-- Records for this exercise --
>>>

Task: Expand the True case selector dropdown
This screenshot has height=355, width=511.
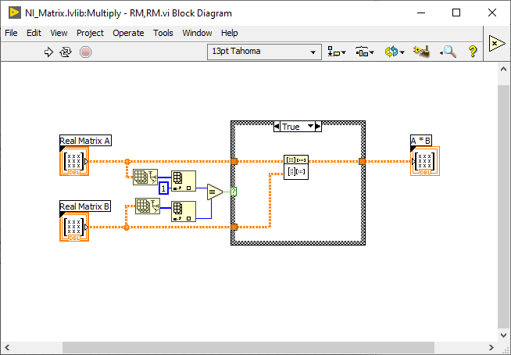Action: [x=309, y=127]
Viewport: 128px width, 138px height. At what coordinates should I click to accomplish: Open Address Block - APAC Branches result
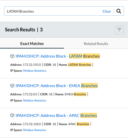(56, 115)
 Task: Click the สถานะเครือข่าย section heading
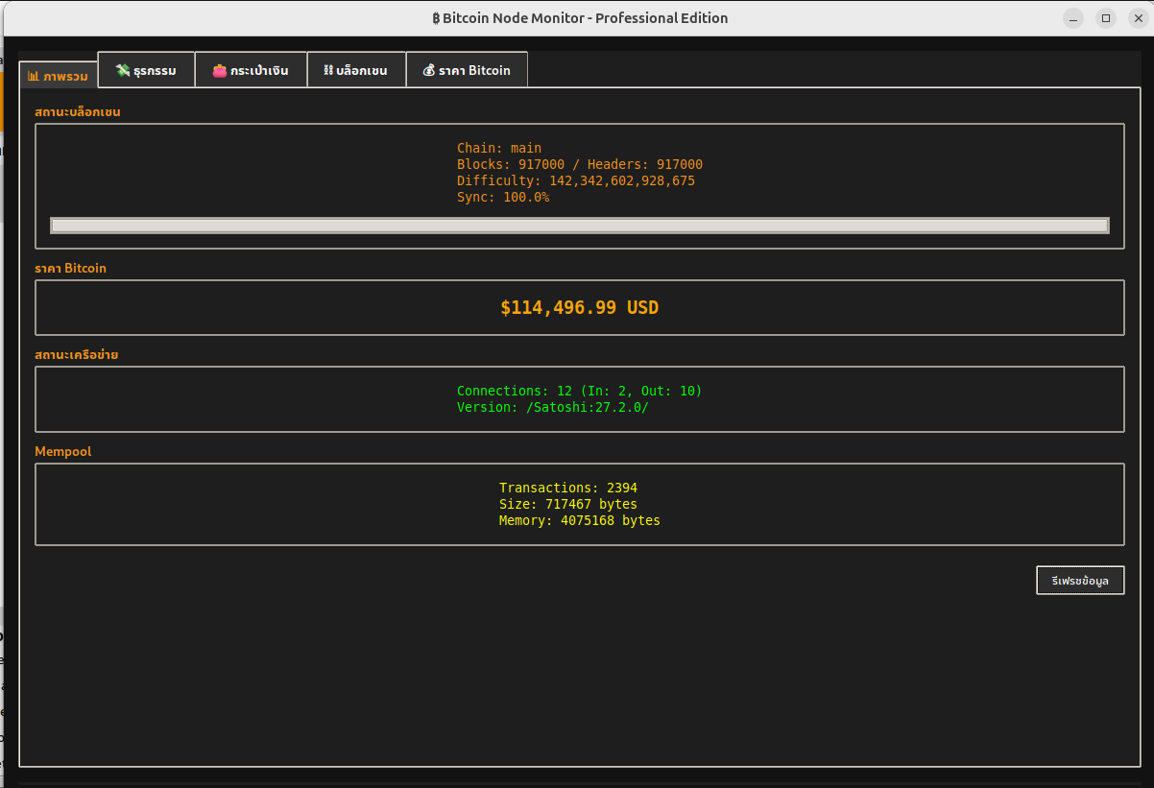point(77,355)

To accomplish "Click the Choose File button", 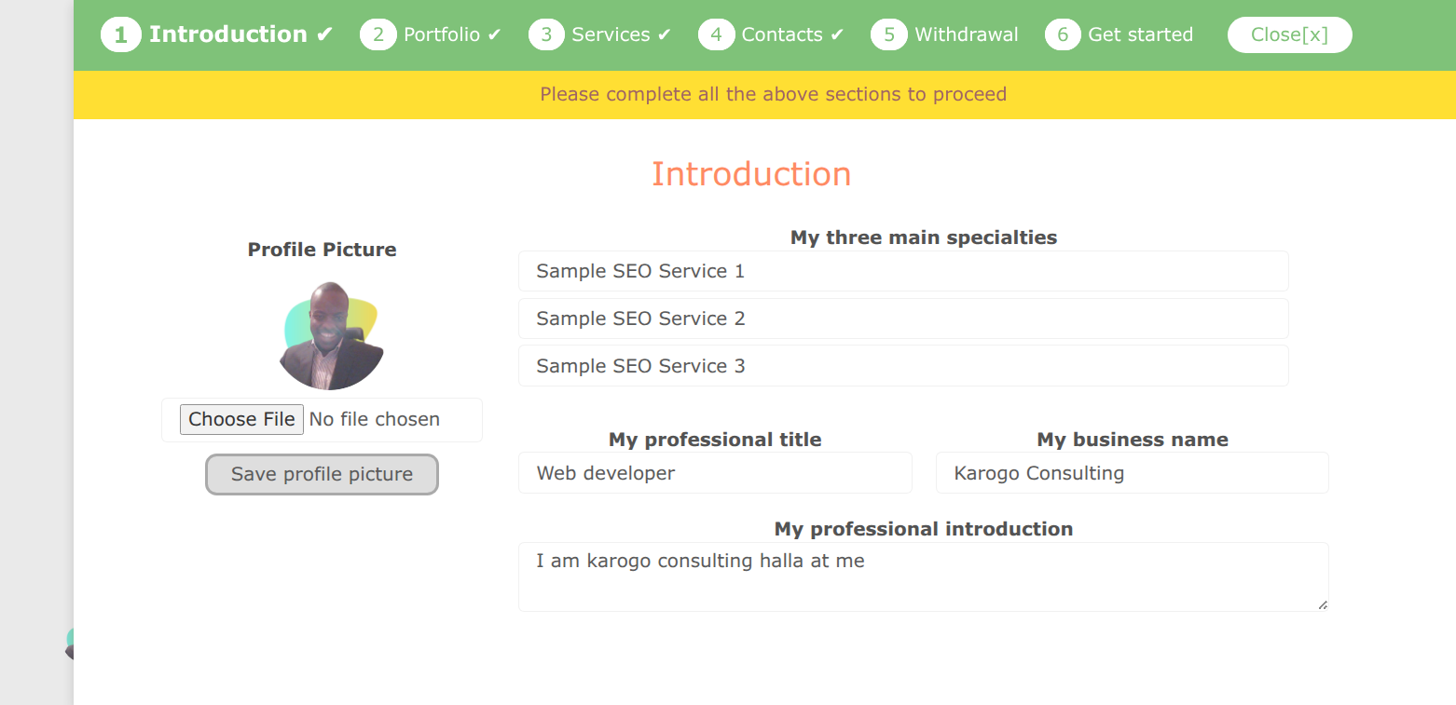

<<<

An exact copy of the data is required, with the pictures excluded.

-- Task response --
Task: Expand the True case selector dropdown
This screenshot has height=355, width=511.
Action: [x=309, y=127]
Viewport: 128px width, 138px height. At what coordinates should I click to accomplish: Open Address Block - APAC Branches result
(56, 115)
 Task: Click the สถานะเครือข่าย section heading
point(77,355)

To accomplish "Click the Choose File button", 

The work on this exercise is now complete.